Applying this Principle

Key phases for this principle
Example applications
Context-setting
Planning

Work with community members to determine which characteristics to measure during data collection or to link into the data (if already available), and how to label these characteristics in data collection tools as well as eventual reporting (for example, Hispanic, Latino/a, Latinx).

Collection
Access
Analysis

Disaggregate both outcome and systems data at multiple levels to illuminate any disparities. Include qualitative research or input from the community so that readers can contextualize disaggregated data with individuals’ lived experiences and the root causes of any observed disparities.

Reporting

When reporting disparities by subgroup, connect these to the system and root causes, not people.
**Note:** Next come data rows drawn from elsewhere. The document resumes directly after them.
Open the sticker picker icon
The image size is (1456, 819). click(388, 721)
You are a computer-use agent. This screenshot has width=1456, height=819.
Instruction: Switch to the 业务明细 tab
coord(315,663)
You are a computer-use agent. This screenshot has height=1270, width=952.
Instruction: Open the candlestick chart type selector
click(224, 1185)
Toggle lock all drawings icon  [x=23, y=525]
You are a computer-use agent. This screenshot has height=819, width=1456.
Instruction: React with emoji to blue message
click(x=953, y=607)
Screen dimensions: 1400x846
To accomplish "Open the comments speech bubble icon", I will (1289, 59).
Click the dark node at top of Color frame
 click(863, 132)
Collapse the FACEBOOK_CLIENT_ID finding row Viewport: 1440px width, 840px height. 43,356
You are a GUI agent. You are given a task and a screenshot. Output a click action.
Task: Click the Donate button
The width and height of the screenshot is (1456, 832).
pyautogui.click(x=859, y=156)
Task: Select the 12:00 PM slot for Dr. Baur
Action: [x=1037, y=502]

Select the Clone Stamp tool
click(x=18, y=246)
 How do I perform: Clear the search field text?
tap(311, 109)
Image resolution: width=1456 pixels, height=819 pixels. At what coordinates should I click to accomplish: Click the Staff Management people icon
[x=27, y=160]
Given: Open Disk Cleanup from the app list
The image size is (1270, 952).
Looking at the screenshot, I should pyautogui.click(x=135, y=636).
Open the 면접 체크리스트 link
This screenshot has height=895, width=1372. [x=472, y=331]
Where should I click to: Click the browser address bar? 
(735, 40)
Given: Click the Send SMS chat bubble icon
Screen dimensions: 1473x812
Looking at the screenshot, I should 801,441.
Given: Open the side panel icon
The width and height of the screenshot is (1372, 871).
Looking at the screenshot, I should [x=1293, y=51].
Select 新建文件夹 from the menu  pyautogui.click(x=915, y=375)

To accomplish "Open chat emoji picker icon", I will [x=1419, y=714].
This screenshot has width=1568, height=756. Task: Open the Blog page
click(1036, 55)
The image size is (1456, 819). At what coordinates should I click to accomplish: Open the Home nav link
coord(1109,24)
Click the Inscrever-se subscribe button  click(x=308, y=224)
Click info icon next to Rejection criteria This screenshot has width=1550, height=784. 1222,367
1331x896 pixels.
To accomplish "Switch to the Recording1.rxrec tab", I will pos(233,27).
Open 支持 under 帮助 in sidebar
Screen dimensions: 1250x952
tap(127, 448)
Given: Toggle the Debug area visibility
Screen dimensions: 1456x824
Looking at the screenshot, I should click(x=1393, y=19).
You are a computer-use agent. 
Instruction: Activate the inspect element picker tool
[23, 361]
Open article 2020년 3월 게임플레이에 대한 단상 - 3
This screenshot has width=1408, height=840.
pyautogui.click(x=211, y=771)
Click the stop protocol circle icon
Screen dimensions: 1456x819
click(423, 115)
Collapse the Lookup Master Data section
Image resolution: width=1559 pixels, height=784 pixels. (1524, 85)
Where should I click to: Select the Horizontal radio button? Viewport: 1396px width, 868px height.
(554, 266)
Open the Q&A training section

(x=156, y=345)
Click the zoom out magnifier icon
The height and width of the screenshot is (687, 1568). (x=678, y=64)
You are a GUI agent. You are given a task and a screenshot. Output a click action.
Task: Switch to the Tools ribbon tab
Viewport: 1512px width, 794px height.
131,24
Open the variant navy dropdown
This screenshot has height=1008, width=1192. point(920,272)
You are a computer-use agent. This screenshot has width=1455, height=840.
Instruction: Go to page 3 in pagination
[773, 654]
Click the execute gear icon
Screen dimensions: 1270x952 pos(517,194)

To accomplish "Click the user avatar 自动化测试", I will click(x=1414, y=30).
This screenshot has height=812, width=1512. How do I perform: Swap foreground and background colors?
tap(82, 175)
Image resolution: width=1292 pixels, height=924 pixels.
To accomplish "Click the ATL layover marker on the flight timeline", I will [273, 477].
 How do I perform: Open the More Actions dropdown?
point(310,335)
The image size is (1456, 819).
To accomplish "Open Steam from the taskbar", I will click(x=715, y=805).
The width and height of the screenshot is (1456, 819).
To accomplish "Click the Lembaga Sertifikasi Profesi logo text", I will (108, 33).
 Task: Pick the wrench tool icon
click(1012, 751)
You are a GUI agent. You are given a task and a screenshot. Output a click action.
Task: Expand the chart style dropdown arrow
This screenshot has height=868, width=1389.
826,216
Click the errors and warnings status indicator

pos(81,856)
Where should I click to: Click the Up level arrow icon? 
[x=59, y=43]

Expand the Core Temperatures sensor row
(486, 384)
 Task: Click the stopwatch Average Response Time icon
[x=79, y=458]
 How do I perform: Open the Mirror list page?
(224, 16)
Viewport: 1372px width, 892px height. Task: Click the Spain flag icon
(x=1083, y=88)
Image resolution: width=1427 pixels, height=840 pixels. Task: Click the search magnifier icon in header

Use data visualization to clearly communicate disparities while avoiding perpetuating deficit narratives (see Principle 6).

Reflection Questions

  • Who is or is not included within the categories representing the population of study?
  • How can disaggregated data help us think about intersectional issues (for example, how outcomes might differ for Black boys versus Black girls)?
  • Have we analyzed both outcome and structural disparities between subgroups and avoided placing blame or perpetuating stereotypes?
  • When is it appropriate to compare data within versus between groups (for example, comparing outcomes for Latino high school graduates and Latino college graduates versus comparing outcomes for Latino and non-Latino college graduates)? Which comparisons would best answer your research questions and inform future action?

 Be On The Lookout

Data users should tailor plans for disaggregation to each community and not simply report on mandated categories. For instance, defaulting to disaggregating data by just race and income would not provide much additional insight in a community comprised almost exclusively of Latino families with low incomes. Depending on the community’s local context and the problem of practice being considered, further disaggregation by factors such as English proficiency and newcomer status may reveal hidden disparities that systems should understand and address.

Additional Resources

  • Understanding Minimum N-Size and Student Data Privacy: A Guide for Advocates. This guide from the Data Quality Campaign includes information on techniques for protecting student privacy when disaggregating data and dealing with small sample sizes. It introduces concepts including data suppression, perturbation, and blurring and describes advantages and disadvantages of each. 
  • Disaggregated Data: Not Just a Box Checking Exercise. This three-page brief by the Data Quality Campaign, Learning Heroes, and National Parent Teacher Association details what data disaggregation is, why it matters in K–12 education, which subgroups are required for disaggregation under the Every Student Succeeds Act, and how to communicate the value of disaggregated data to interested groups (including examples from multiple states).
  • The Essentials of Disaggregated Data for Advancing Racial Equity. This Race Matters Institute blog post offers guidance on how far to go in data disaggregation, deciding which data to disaggregate, and presenting disaggregated data.
  • By the Numbers: A Race for Results Case Study. This Annie E. Casey Foundation report shares two cases studies of how data users have disaggregated data to inform policies, practices, and decision making for their populations of focus.
  • The Importance of Disaggregating Data. This short report by Safe Schools Healthy Students addresses the importance of disaggregating data (including examples), common disaggregates, and limitations of data disaggregation.

References

The framework's recommendations are based on syntheses of existing research. Please see the framework report for a list of works cited.